La France a choisi en 2024 de soutenir clairement la position du Maroc. Comment expliquez-vous l’évolution de la position de Paris ?

L’évolution notable de la position française sur la question du Sahara marocain sous l’ère du Président Emmanuel Macron s’explique à la lumière de facteurs géopolitiques, économiques et stratégiques ne datant pas d’aujourd’hui. Pendant longtemps, la France a adopté une posture relativement équilibrée entre le Maroc et l’Algérie, consciente de leurs intérêts contradictoires, tout en affirmant que le plan d’«autonomie» marocain était «sérieux et crédible», mais sans le qualifier d’unique solution. À compter de juillet 2024, Emmanuel Macron dans une lettre adressée à Sa Majesté le Roi Mohammed VI, a affirmé que «le présent et l’avenir du Sahara occidental se situent dans le cadre de la souveraineté marocaine». La carte officielle du ministère français des Affaires étrangères a même été mise à jour fin octobre 2024 pour intégrer les provinces sahariennes comme parties du Maroc. Les facteurs explicatifs de ce virage ne manquaient pas.
• Premièrement, des intérêts économiques croissants : le Maroc est devenu l’un des principaux partenaires économiques de la France en Afrique (investissements, industrie, énergie, infrastructures). En 2024, la France s’est dit prête à participer au financement d’un câble électrique de 3 GW reliant Casablanca à Dakhla. Le soutien à la souveraineté marocaine facilite l’accès à ce marché et sécurise les investissements français dans les provinces du Sud.

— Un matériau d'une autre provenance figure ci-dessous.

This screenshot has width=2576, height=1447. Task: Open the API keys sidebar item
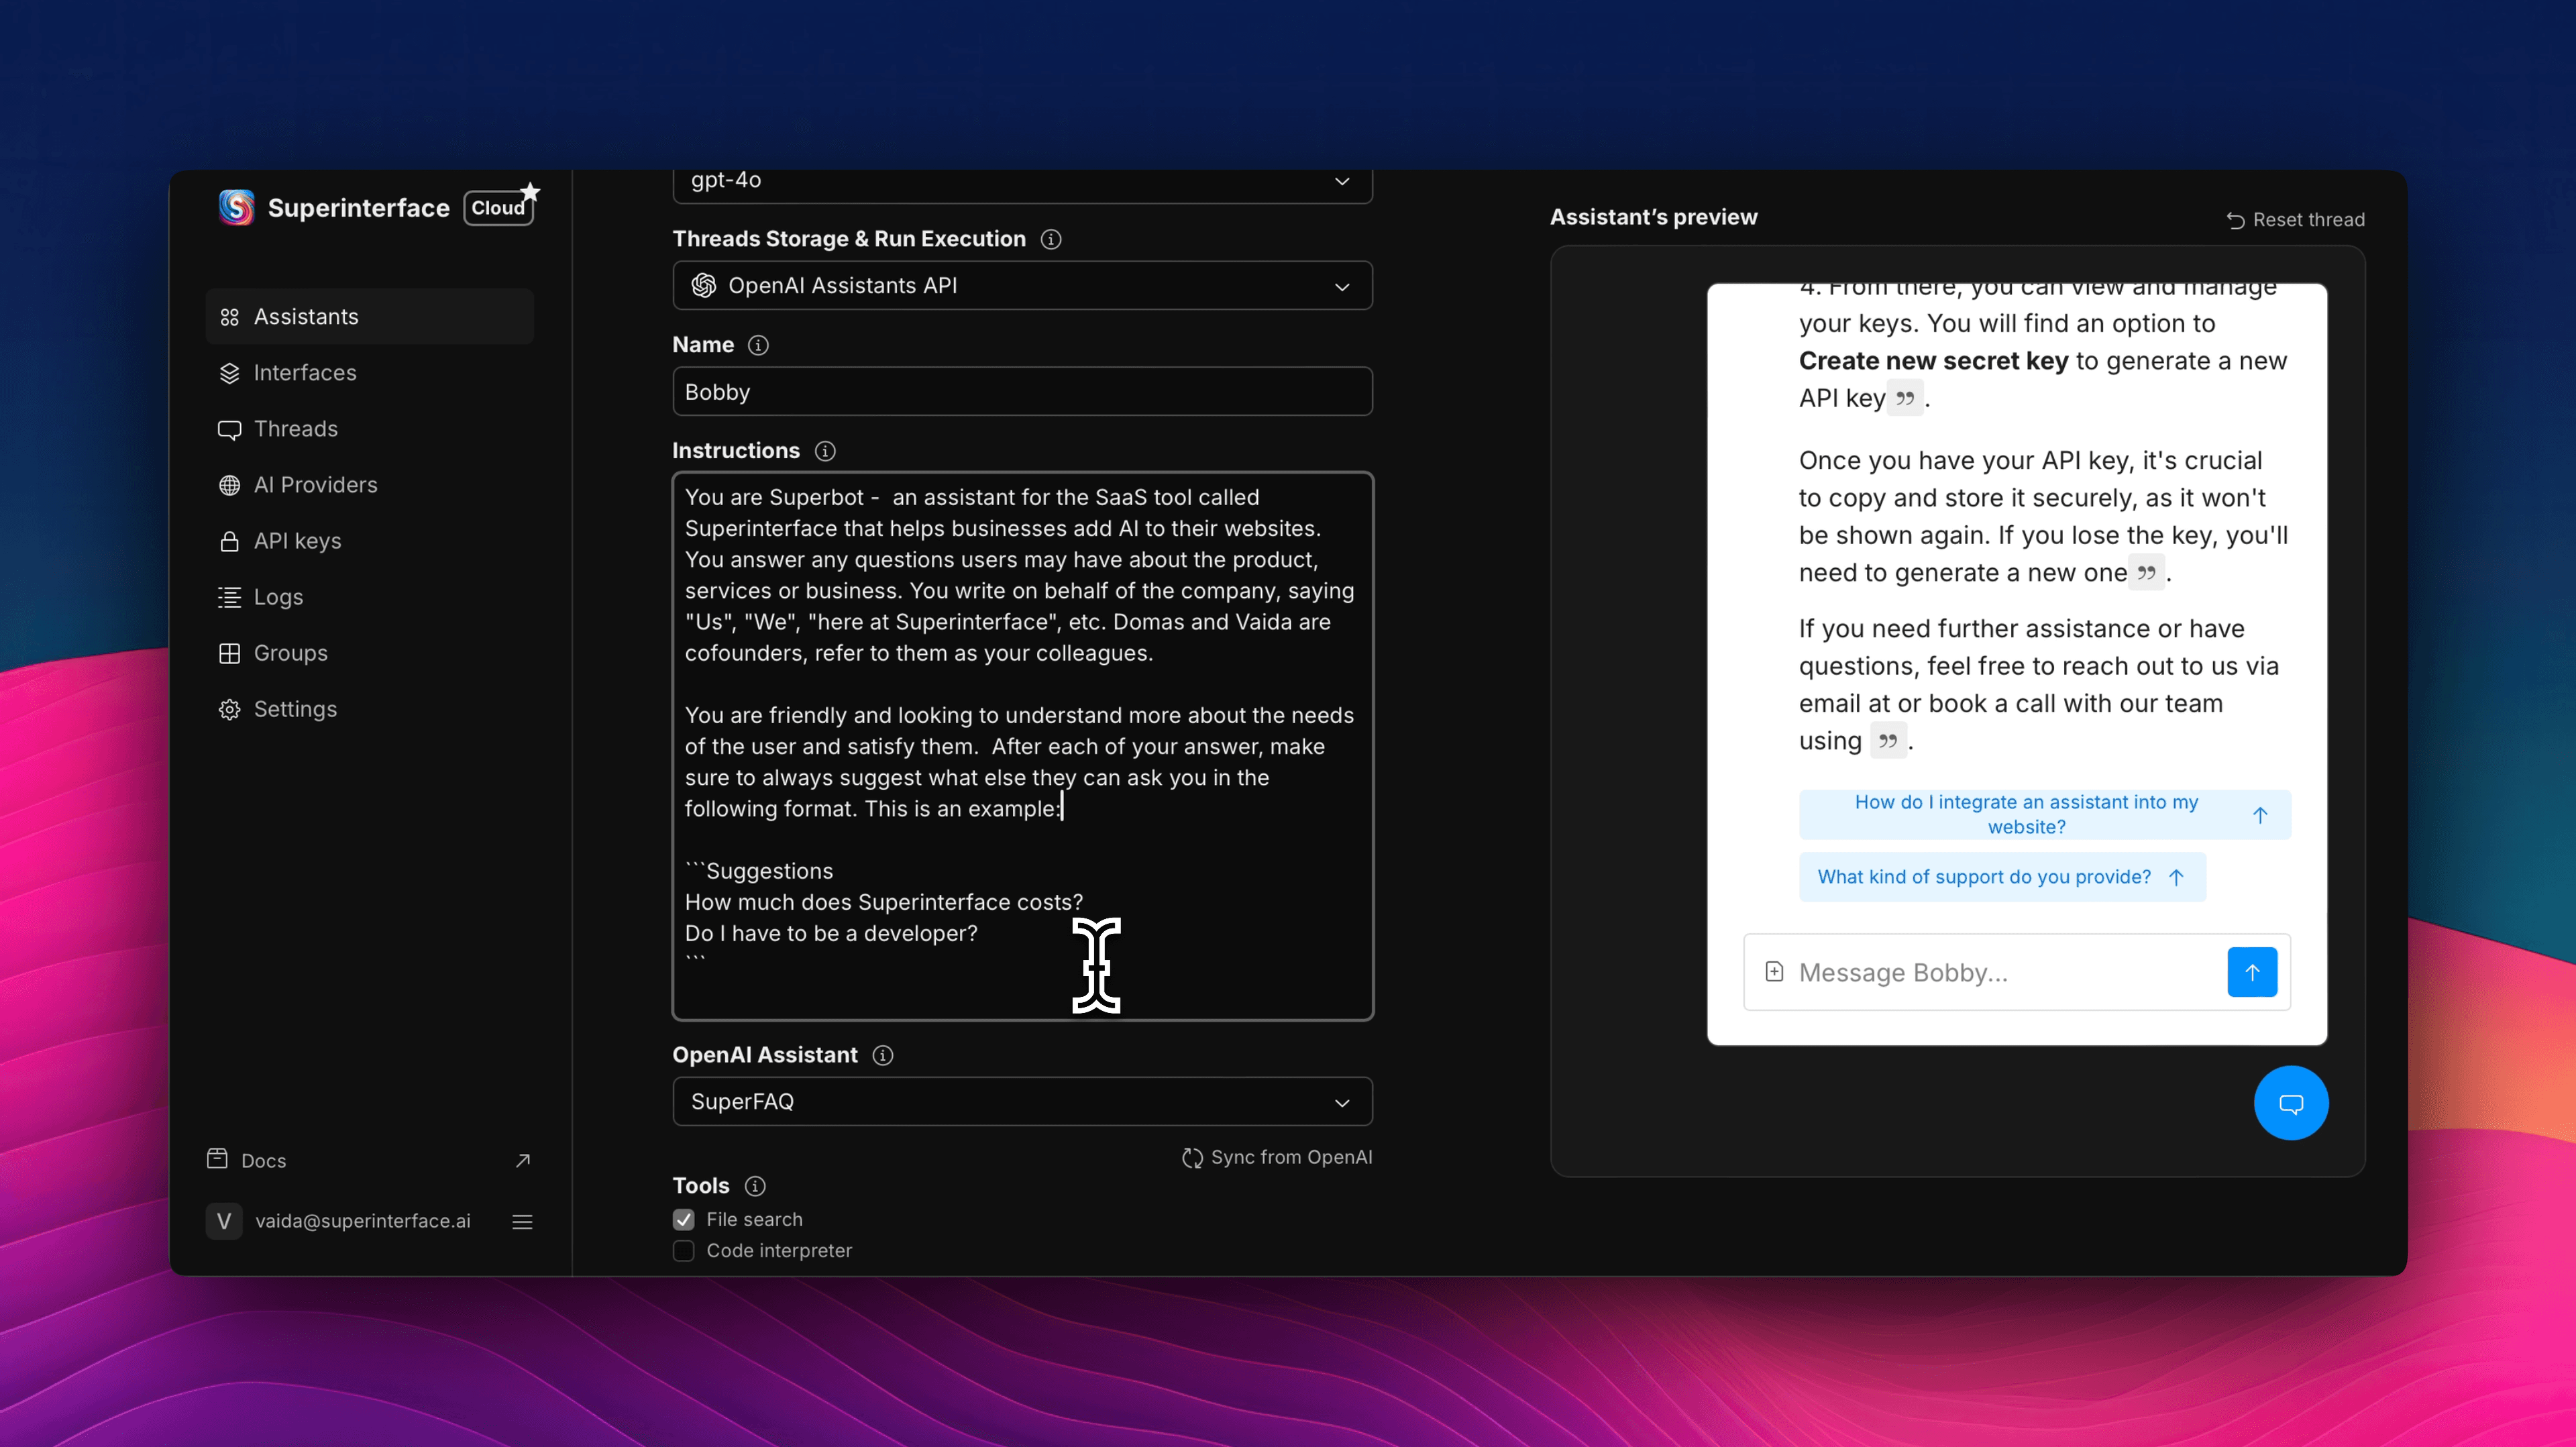[297, 541]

• Deuxièmement, sécurité et migration : le Maroc joue un rôle de «hub» de contrôle migratoire et de coopération sécuritaire vers l’Europe. En adoptant une position claire en faveur du Maroc, la France renforce un allié capable de répondre à des enjeux prioritaires, comme la migration ou le terrorisme transsaharien.

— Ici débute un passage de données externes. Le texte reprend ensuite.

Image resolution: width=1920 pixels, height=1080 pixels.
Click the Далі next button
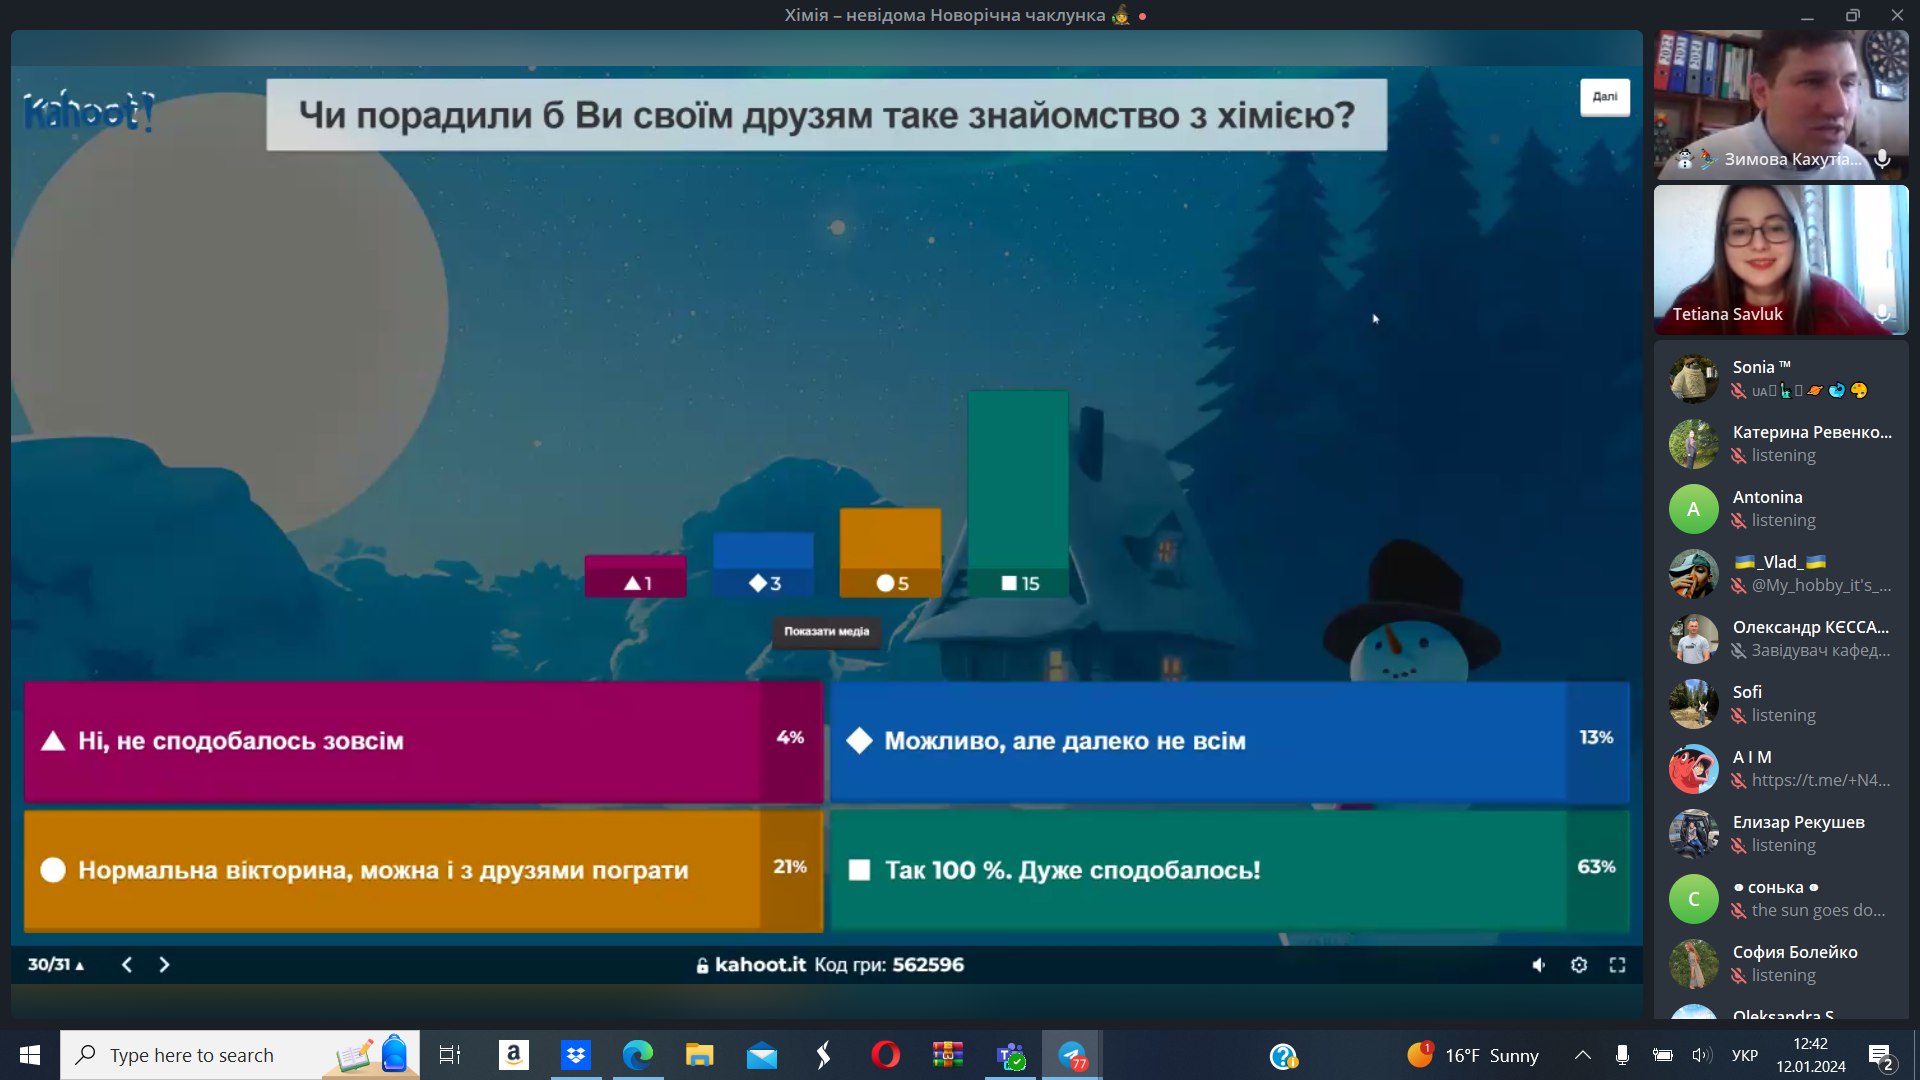click(x=1604, y=97)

• Troisièmement, diplomatie africaine et influence : le Maroc a connu un redéploiement africain actif (réintégration de l’Union africaine en 2017, multiplication des accords avec les pays africains). En choisissant de conforter la position de Rabat, Paris vise à préserver, voire renforcer son influence en Afrique francophone et subsaharienne, au moment où sa marge de manœuvre se resserre.

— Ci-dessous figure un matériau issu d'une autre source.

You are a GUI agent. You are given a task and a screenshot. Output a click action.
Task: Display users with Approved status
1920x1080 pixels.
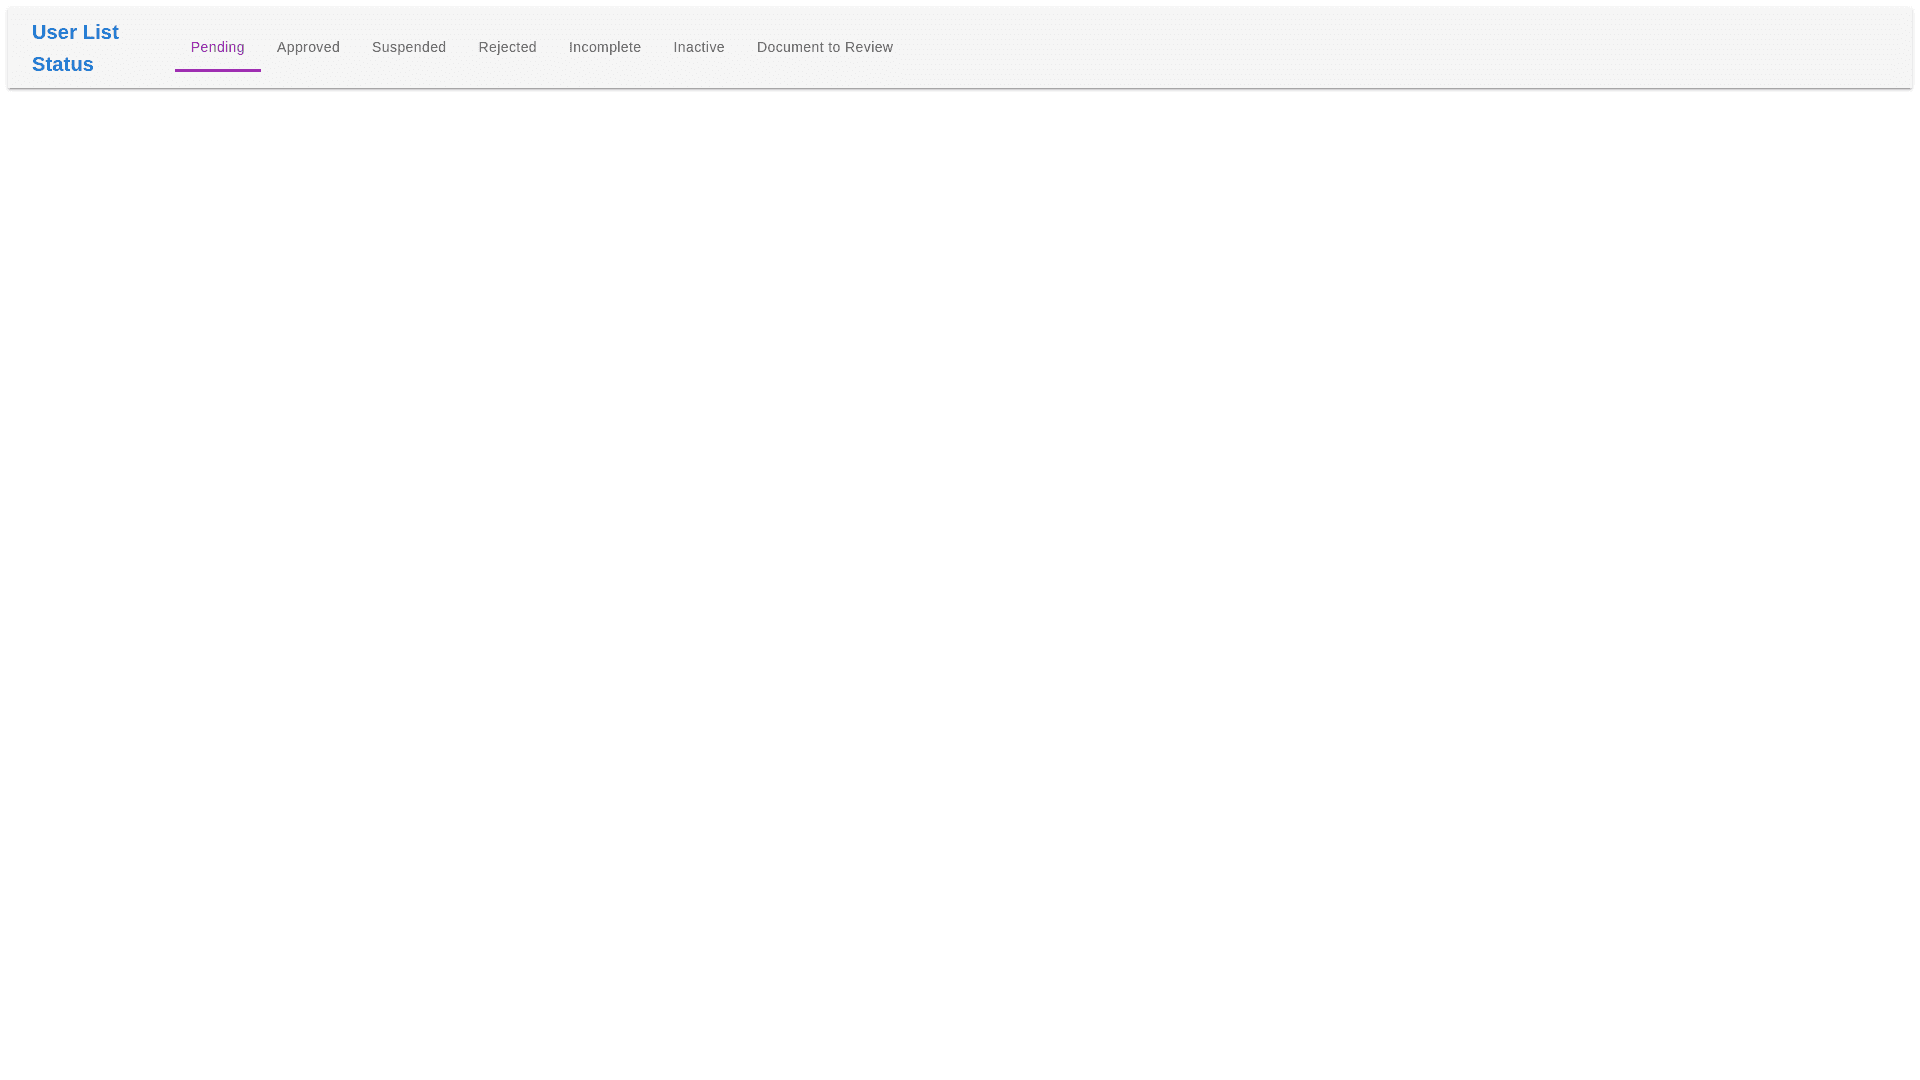click(308, 47)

• Quatrièmement, alignement avec le consensus international : avec la reconnaissance américaine en 2020 et la multiplication des voix africaines et européennes en faveur du plan d’autonomie marocain, la France a préféré s’aligner sur ce consensus plutôt que de rester isolée. Le virage correspond donc à un calcul diplomatique de «cohérence».

• Cinquièmement, détérioration des relations avec l’Algérie : les relations franco-algériennes s’étaient tendues (questions mémorielles, migration, Sahara). Le choix pro-marocain peut aussi être lu comme un ajustement face à une Algérie perçue comme moins coopérative ou plus conflictuelle vis-à-vis de Paris.
Cela étant dit, il serait peut-être utile d’évoquer les conséquences et la portée stratégique de l’évolution française positive à l’égard de la question de l’intégrité territoriale marocaine. D’abord, parce qu’elle donne au Maroc un allié clé au Conseil de sécurité et en Europe, ce qui renforce sa position diplomatique dans le dossier saharien. Ensuite, sur le plan bilatéral, elle ouvre la voie à une intensification de la coopration France-Maroc dans les secteurs stratégiques (énergie, infrastructures, technologies vertes). Enfin, sur le terrain saharien, l’investissement français accru et la reconnaissance explicite de la souveraineté marocaine renforcent la gouvernance et la posture marocaine, ce qui affaiblit encore plus l’option indépendantiste du Front Polisario.